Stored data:
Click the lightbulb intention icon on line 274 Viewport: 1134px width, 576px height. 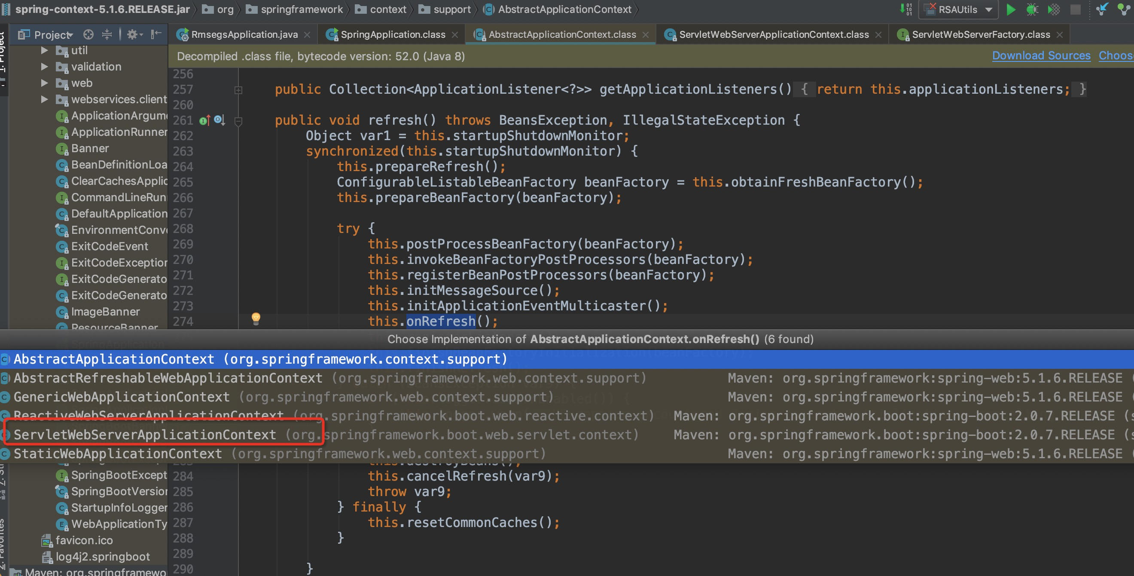click(256, 318)
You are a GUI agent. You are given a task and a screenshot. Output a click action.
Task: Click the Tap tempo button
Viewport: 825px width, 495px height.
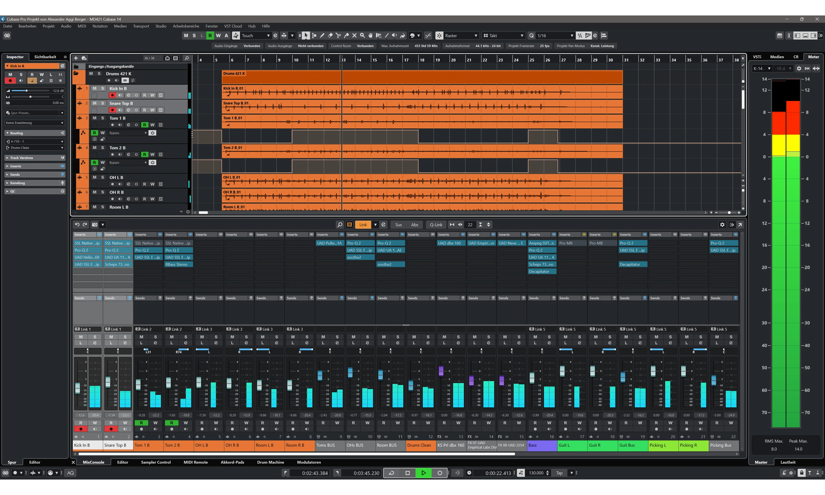click(x=559, y=473)
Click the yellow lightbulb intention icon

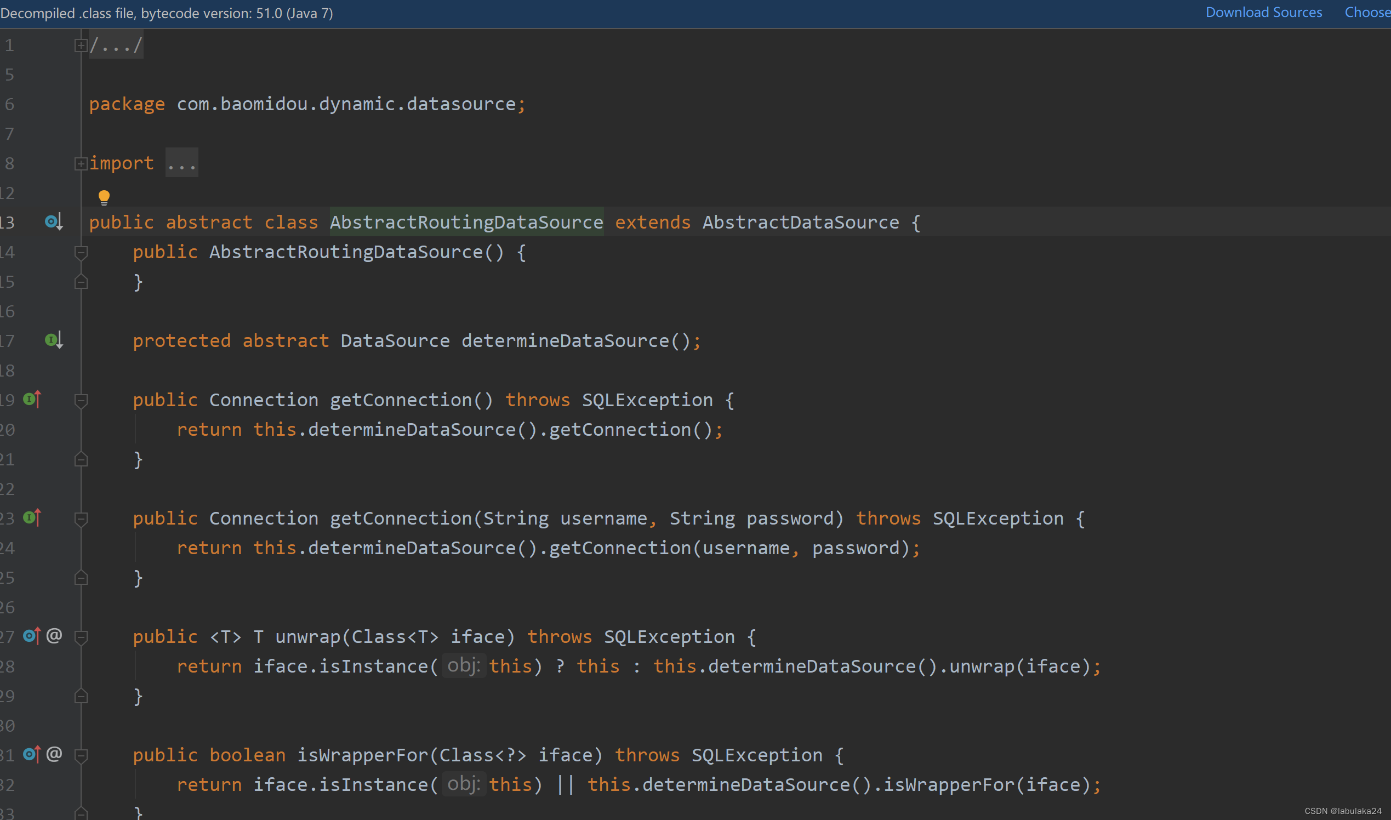pyautogui.click(x=104, y=197)
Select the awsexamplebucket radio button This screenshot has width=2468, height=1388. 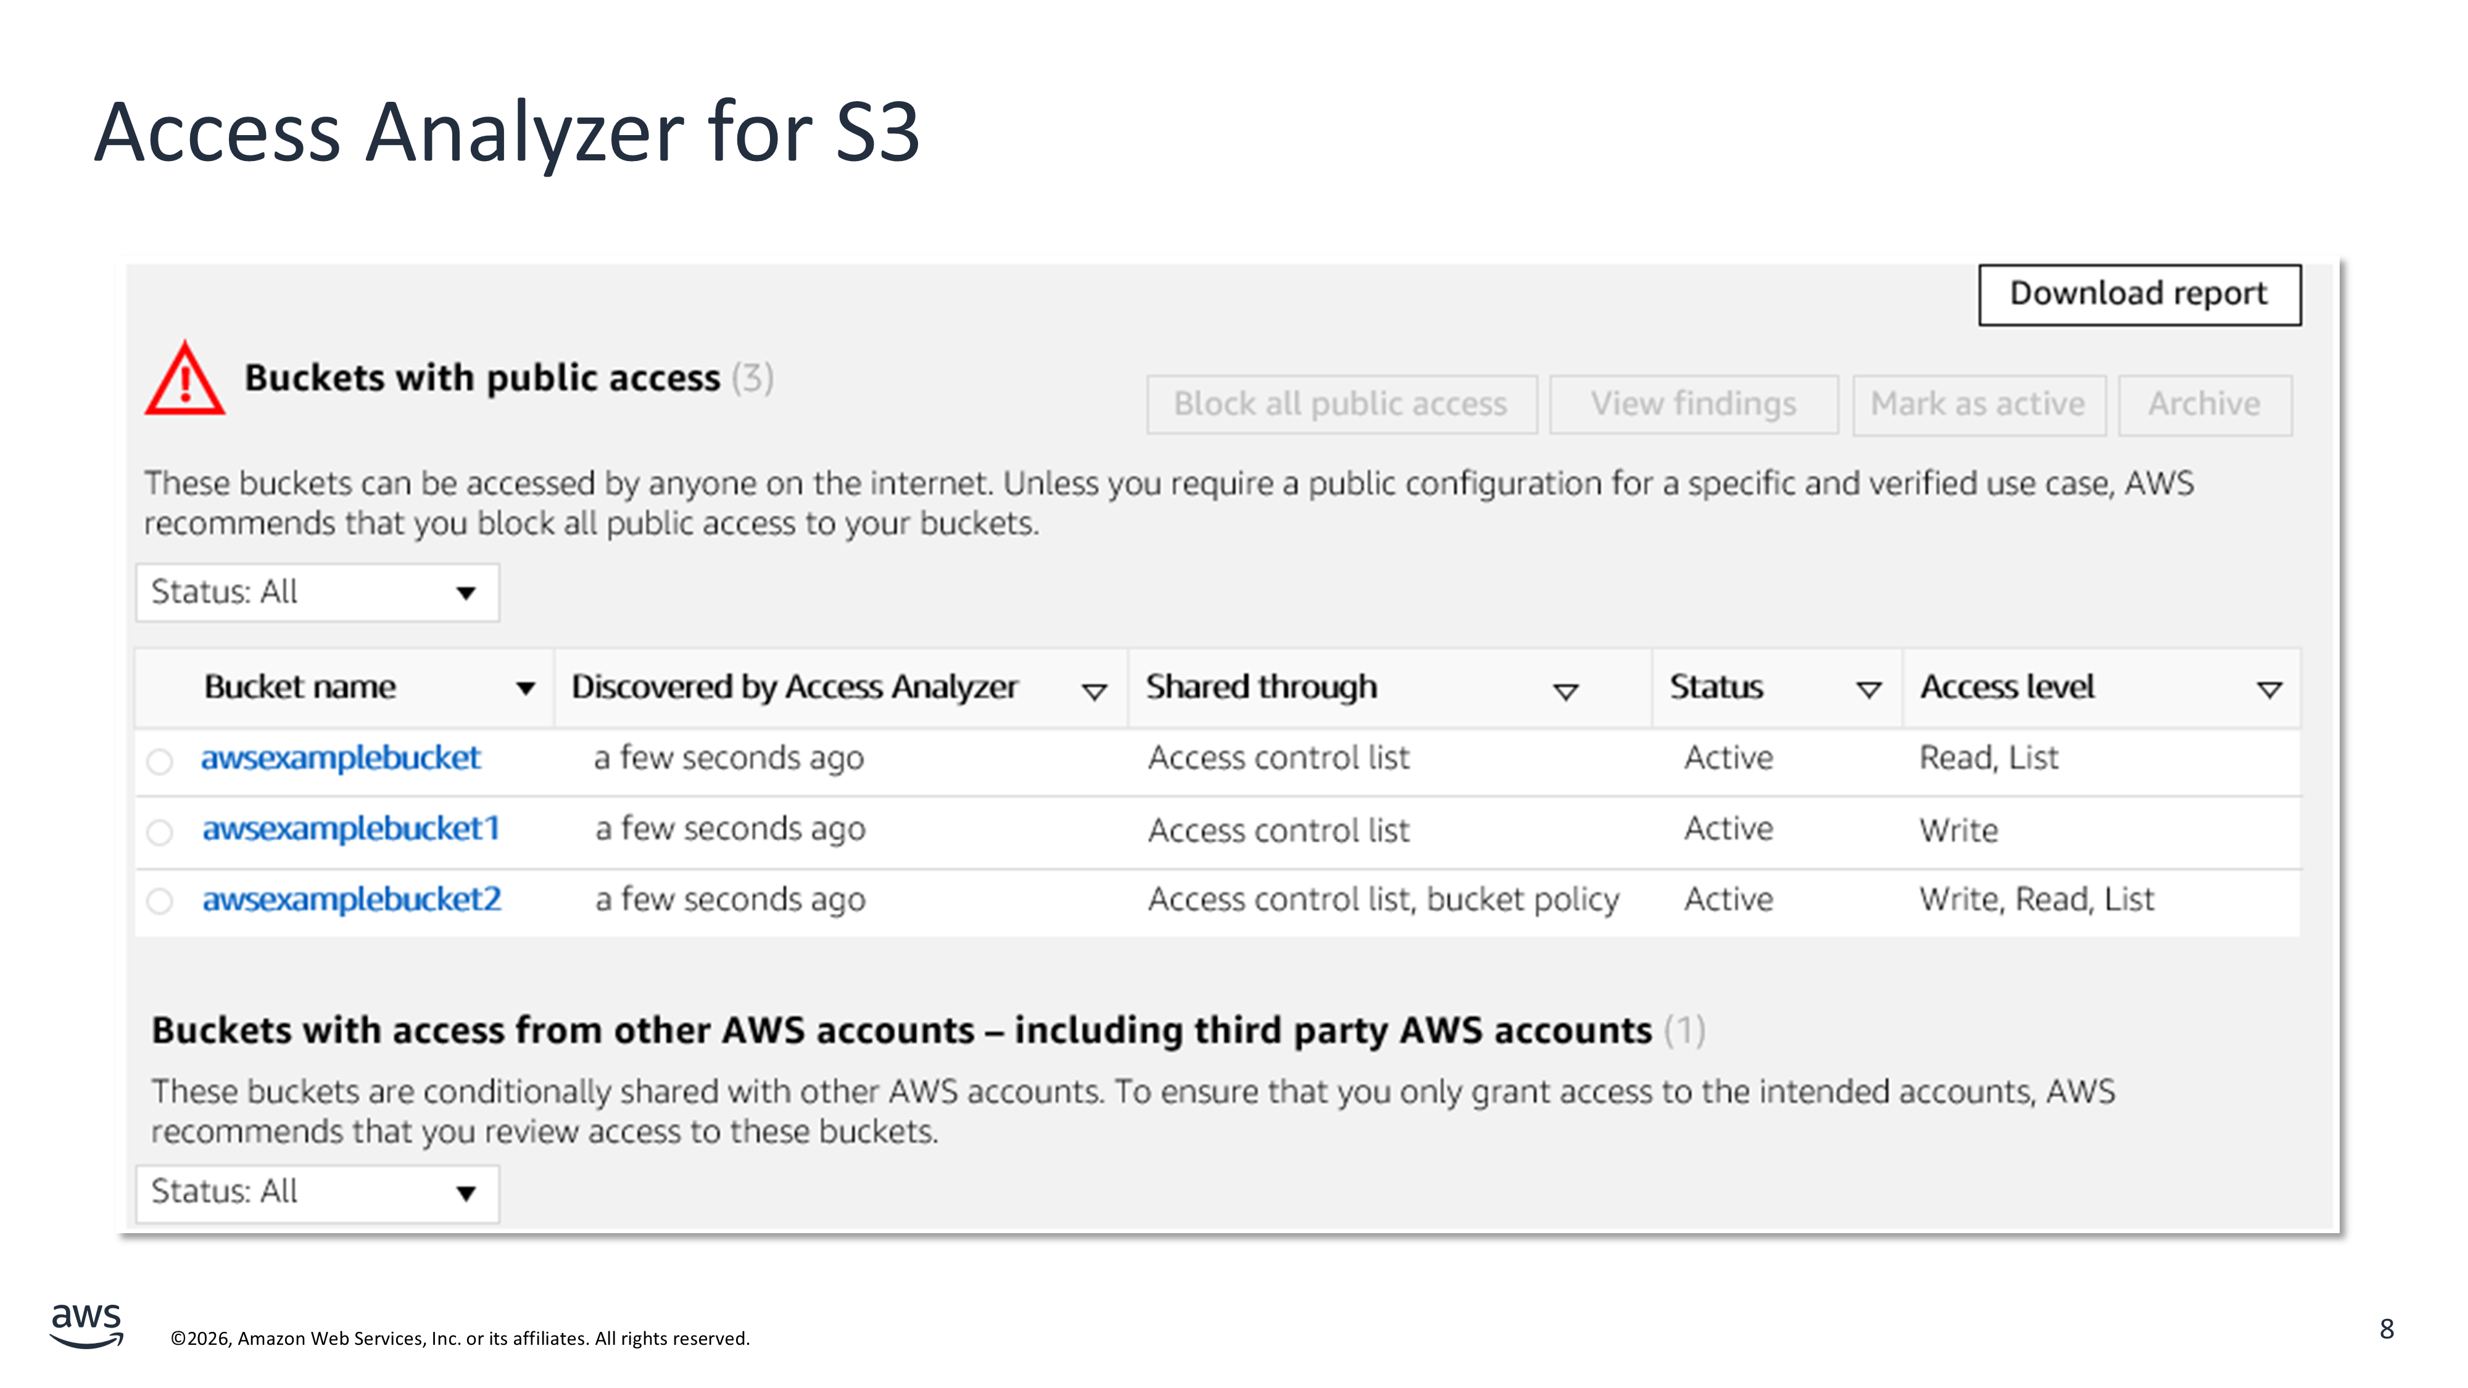[160, 762]
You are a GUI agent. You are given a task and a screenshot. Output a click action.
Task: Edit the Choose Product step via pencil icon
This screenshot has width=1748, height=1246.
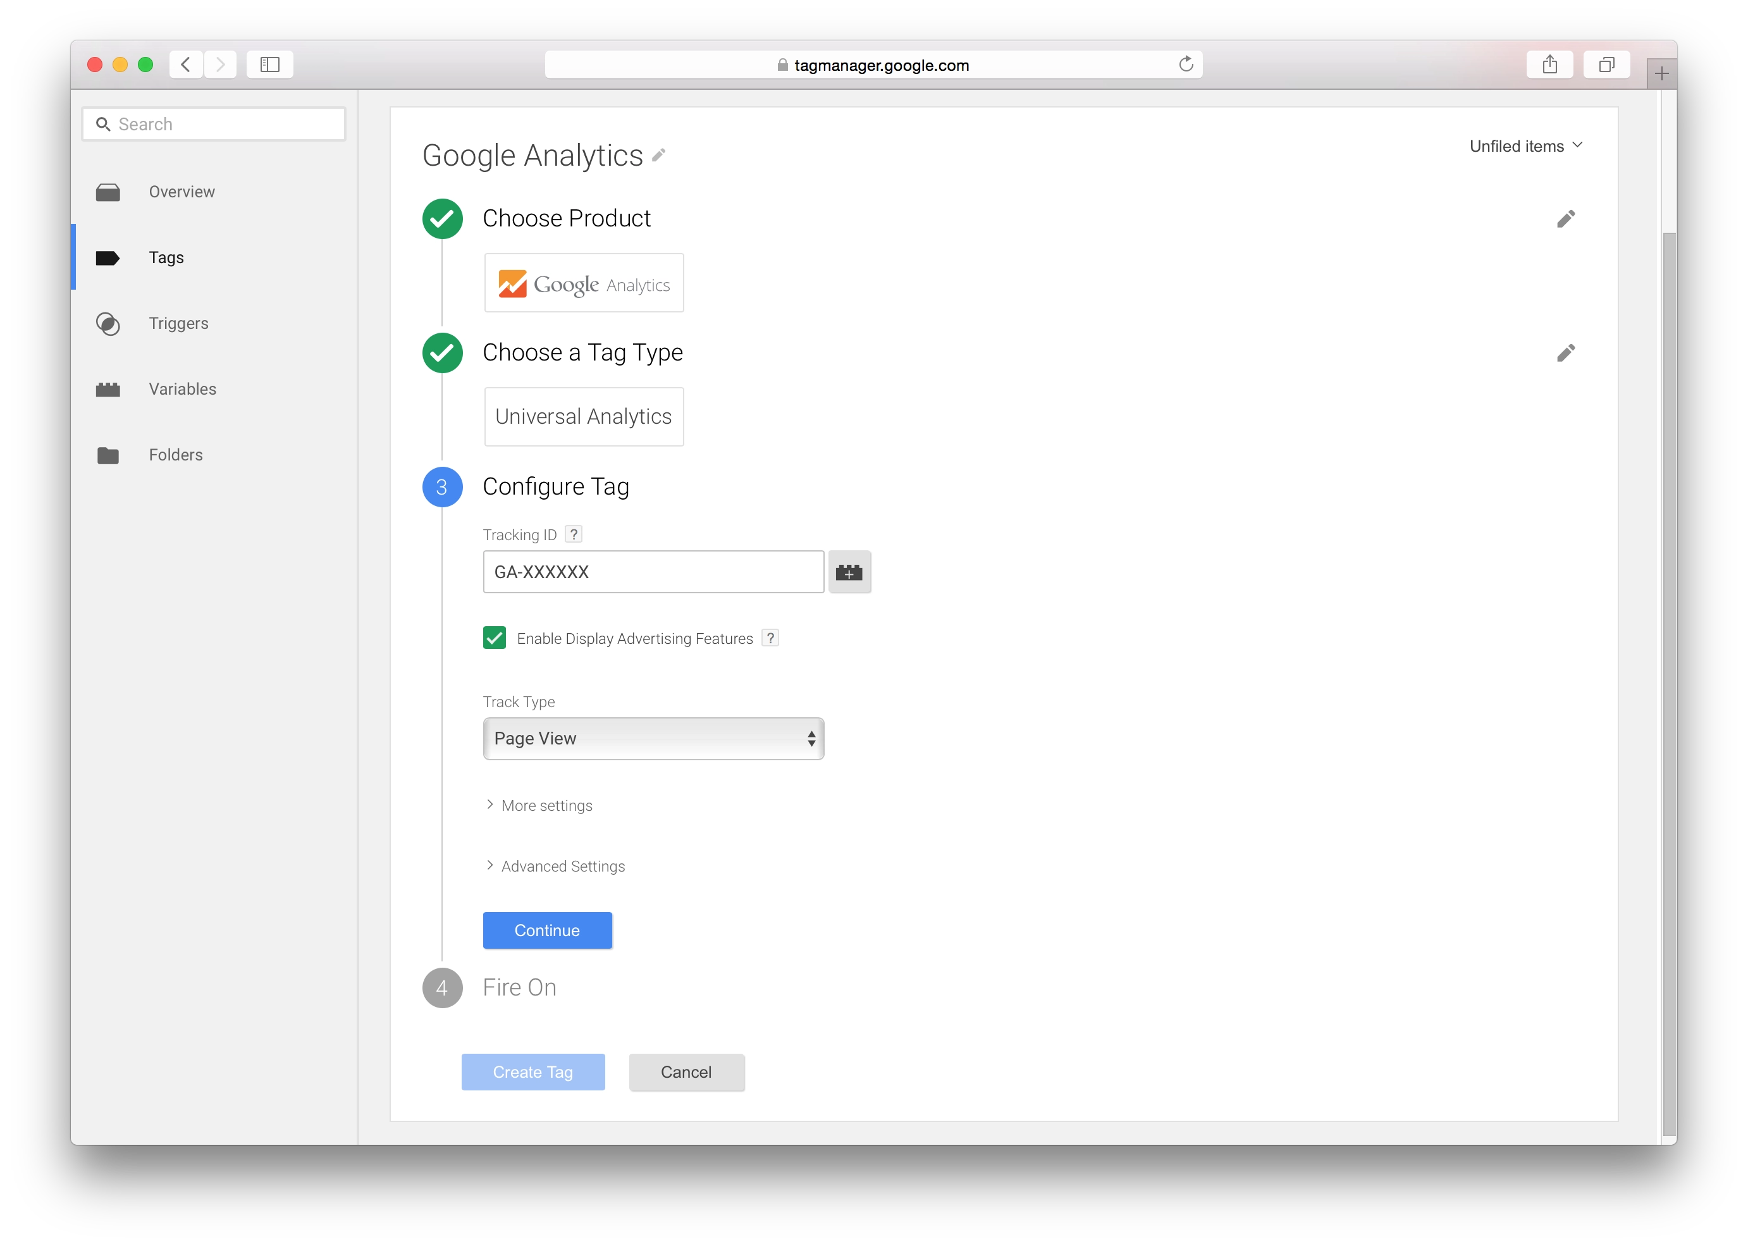pos(1565,219)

--- Problem statement ---
From the line with "Task: Edit the" through the final line of the records above, return each line exactly and nothing else. Pictures are to be skipped.

--- Completed task ---
Task: Edit the Choose Product step via pencil icon
This screenshot has width=1748, height=1246.
pos(1565,219)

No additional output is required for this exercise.